Eventually, even in women, the subcutaneous regions get overwhelmed with fat and the abdominal region begins to show obesity, which leads to neuroinflammation.
"While overweight, women are more protected than men where neuroinflammation is concerned," Coss said. "This could be an evolutionary protection for women, who need to experience more change in weight due to pregnancy. This protection is significantly curtailed when overweight women become obese and fat gathers around the waist."
Next, Coss and her team will explore, in mice, how abdominal weight is linked to neuroinflammation.
"We know that abdominal fat -- that is, fat around visceral organs -- gets more inflamed with a fat overburden," she said. "This fat then recruits immune cells from blood circulation that get activated."

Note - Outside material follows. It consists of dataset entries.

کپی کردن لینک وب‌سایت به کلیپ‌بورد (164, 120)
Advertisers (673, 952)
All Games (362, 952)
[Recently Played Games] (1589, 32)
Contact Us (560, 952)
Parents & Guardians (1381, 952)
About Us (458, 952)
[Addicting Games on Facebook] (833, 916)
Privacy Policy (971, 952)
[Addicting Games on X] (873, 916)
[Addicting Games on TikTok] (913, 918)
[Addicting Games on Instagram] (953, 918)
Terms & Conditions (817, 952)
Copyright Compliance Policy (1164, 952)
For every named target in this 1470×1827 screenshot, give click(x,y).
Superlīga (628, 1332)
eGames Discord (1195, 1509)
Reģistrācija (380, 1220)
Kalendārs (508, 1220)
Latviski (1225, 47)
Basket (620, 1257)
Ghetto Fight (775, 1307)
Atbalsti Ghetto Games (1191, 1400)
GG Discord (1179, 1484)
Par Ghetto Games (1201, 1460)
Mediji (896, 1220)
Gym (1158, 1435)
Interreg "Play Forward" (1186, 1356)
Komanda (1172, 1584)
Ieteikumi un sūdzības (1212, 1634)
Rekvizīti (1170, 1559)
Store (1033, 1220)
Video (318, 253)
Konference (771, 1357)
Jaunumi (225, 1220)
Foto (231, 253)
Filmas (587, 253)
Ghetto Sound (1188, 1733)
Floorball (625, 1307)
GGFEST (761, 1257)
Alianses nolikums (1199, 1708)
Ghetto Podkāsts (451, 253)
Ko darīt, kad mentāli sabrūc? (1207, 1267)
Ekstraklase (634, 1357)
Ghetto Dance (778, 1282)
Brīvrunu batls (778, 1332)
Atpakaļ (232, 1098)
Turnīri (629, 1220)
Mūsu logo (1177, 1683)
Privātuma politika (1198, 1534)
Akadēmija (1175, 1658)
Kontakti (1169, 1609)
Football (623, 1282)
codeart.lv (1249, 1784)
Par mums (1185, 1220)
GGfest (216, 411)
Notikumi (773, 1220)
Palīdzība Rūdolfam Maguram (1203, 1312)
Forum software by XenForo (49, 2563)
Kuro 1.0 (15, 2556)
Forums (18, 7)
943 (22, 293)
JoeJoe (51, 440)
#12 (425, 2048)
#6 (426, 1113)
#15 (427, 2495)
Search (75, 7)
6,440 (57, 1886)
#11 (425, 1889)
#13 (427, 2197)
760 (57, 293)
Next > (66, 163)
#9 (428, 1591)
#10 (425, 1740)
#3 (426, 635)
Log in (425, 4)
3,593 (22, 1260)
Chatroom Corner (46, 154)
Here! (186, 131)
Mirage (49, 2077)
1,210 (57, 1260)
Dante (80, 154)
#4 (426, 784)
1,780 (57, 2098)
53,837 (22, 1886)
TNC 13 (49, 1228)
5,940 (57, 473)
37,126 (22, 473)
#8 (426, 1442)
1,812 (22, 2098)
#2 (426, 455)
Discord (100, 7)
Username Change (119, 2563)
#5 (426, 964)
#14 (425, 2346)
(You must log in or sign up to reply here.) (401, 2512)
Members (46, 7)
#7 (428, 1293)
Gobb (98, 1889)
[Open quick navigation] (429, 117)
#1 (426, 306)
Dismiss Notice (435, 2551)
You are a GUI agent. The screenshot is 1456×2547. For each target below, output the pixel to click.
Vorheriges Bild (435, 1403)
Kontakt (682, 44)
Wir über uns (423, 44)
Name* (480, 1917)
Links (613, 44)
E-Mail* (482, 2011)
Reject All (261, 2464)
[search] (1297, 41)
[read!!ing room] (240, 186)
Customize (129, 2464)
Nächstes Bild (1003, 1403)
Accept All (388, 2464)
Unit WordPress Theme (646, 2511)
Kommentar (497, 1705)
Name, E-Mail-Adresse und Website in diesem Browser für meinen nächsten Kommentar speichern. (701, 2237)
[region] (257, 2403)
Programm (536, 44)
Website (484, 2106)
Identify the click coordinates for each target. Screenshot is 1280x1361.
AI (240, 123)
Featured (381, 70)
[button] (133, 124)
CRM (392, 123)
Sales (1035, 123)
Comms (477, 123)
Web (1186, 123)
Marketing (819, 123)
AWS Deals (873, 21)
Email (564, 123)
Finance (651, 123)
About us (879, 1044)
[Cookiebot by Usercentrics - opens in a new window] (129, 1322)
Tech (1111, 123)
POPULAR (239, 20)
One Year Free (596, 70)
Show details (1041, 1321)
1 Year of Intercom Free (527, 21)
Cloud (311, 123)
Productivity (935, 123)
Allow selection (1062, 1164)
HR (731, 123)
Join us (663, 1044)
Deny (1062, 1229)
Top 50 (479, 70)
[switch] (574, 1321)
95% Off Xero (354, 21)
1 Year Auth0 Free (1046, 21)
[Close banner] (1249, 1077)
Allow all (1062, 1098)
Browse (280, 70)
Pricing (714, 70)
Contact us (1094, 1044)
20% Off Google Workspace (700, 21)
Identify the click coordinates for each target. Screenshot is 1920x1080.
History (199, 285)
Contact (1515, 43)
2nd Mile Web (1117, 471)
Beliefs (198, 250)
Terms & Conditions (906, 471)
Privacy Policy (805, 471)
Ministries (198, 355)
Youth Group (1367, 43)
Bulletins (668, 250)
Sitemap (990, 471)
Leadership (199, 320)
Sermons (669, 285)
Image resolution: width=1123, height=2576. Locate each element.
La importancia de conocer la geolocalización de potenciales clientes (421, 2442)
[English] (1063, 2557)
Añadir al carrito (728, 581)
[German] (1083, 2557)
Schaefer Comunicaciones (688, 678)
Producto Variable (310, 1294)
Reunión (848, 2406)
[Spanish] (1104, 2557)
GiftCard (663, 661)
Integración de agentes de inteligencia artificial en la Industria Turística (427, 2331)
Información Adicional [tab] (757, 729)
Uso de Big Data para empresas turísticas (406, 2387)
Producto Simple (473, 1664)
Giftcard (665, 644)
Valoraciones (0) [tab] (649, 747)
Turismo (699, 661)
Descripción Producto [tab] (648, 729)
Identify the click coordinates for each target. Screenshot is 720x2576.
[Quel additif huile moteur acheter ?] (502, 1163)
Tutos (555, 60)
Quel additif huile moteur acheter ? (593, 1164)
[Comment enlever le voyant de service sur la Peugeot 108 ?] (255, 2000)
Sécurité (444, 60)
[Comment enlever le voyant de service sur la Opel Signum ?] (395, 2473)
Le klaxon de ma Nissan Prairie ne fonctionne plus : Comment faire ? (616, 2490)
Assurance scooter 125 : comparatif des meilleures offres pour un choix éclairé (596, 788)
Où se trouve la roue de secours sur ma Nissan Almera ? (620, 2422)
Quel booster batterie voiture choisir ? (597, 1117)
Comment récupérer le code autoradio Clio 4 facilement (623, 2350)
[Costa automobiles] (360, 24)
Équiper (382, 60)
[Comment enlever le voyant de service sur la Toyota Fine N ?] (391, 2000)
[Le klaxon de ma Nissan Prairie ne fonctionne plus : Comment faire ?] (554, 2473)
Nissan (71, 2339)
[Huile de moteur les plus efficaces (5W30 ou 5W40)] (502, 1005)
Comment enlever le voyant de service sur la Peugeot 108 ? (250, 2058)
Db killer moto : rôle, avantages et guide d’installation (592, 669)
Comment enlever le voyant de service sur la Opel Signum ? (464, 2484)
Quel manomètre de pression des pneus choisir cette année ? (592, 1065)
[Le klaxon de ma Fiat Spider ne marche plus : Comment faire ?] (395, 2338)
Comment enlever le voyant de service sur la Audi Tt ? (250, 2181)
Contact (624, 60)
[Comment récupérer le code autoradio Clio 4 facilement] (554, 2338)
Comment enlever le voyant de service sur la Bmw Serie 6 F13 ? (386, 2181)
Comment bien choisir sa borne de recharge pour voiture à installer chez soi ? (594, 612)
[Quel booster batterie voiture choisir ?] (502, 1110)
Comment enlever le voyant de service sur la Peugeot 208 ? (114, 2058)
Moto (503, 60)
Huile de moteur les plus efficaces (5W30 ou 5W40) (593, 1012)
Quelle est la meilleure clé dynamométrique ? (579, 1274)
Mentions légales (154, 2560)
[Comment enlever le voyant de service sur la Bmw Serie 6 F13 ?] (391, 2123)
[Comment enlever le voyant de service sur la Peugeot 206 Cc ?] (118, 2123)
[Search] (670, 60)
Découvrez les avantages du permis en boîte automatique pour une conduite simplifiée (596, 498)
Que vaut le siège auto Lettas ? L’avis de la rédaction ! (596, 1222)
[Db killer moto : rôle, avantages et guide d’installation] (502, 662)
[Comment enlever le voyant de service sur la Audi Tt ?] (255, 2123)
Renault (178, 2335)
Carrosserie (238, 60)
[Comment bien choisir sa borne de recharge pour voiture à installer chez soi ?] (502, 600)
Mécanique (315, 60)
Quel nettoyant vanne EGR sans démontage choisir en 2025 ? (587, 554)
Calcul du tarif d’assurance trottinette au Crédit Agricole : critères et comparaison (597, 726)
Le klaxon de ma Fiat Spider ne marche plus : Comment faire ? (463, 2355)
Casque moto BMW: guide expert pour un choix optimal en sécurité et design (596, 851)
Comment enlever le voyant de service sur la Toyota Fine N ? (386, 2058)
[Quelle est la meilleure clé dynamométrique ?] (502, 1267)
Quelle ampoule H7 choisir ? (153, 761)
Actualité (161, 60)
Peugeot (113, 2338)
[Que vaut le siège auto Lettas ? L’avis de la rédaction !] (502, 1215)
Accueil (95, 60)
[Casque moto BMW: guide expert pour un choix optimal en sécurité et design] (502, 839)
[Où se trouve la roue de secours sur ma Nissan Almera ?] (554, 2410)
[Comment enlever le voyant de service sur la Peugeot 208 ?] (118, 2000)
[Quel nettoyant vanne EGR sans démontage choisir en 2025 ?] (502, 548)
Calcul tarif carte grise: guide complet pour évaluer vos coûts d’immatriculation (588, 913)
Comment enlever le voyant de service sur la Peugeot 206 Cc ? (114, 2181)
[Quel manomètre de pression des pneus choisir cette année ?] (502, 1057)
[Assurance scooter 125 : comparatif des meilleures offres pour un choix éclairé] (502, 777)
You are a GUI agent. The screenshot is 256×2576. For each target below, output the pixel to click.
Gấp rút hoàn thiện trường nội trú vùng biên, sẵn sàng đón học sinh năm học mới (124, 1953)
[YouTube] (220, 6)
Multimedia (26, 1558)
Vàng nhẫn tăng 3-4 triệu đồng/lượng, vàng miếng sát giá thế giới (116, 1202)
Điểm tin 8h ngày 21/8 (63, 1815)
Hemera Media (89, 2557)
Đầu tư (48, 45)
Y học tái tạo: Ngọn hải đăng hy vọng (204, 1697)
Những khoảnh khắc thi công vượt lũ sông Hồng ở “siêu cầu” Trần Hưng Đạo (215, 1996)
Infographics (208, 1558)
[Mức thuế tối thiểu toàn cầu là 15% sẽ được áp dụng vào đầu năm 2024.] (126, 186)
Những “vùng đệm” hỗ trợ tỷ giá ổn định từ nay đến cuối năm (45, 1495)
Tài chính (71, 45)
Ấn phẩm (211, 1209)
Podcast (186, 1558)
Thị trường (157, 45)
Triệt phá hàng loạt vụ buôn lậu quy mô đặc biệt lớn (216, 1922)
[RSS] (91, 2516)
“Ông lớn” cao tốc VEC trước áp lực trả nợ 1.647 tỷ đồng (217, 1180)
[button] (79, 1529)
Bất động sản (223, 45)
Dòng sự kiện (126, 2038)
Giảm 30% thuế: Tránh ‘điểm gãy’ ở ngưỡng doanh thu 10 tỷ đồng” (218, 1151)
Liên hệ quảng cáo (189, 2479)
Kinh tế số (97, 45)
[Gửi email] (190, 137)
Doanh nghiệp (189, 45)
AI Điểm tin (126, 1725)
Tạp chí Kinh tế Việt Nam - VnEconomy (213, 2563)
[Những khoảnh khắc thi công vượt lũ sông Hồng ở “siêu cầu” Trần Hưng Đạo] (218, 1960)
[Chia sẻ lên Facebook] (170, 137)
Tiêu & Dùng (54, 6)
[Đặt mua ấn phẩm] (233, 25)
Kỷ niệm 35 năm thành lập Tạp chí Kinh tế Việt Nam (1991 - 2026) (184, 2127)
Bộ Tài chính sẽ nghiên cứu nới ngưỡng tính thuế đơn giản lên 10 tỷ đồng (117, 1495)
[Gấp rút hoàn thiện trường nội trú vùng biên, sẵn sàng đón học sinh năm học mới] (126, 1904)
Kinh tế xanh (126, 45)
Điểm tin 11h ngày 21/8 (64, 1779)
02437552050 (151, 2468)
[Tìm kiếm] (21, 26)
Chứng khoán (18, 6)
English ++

Another important finding reported in the study is that peripheral immune cells, macrophages in particular, cross the blood-brain barrier -- the protective barrier stopping the influx of most compounds from the blood to the brain. This infiltration of peripheral immune cells into the brain occurs in addition to the activation of resident immune cells.
"The brain has been considered an 'immune protected site,' but we show that peripheral inflammation 'spills over' into the brain, which, in turn, may cause neuronal problems mentioned above," Coss said.
Coss explained that it is unclear what causes this activation, and that her research team plans further investigation.
"We know the immune cells secrete cytokines, which are inflammatory markers, in the blood. It's possible these cytokines travel in blood from the fat tissue and activate the immune cells to cross the blood-brain barrier," she said. "It's possible, too, that other immune cells contribute to the neuroinflammation. Clearly, our work has provoked several research questions we would like to answer."
Coss acknowledged weight is a sensitive topic even for clinicians who have a difficult time talking about it to patients.
"After all, we associate food with happiness, social interactions, and family gatherings," she said. "Still, my advice is: 'Watch your diet! And keep an eye on body weight, particularly around the abdomen.'"
Coss, who joined the UCR School of Medicine in 2013, was joined in the study by her graduate student Nancy M. Lainez (first author), Carrie R. Jonak, and four School of Medicine faculty members: Meera G. Nair, an expert in immunology; Iryna Ethell, an expert in brain function; Emma H. Wilson, an expert in neuroinflammation; and Monica Carson, an expert in blood-brain interactions. The interdisciplinary research was supported by UCR startup funds.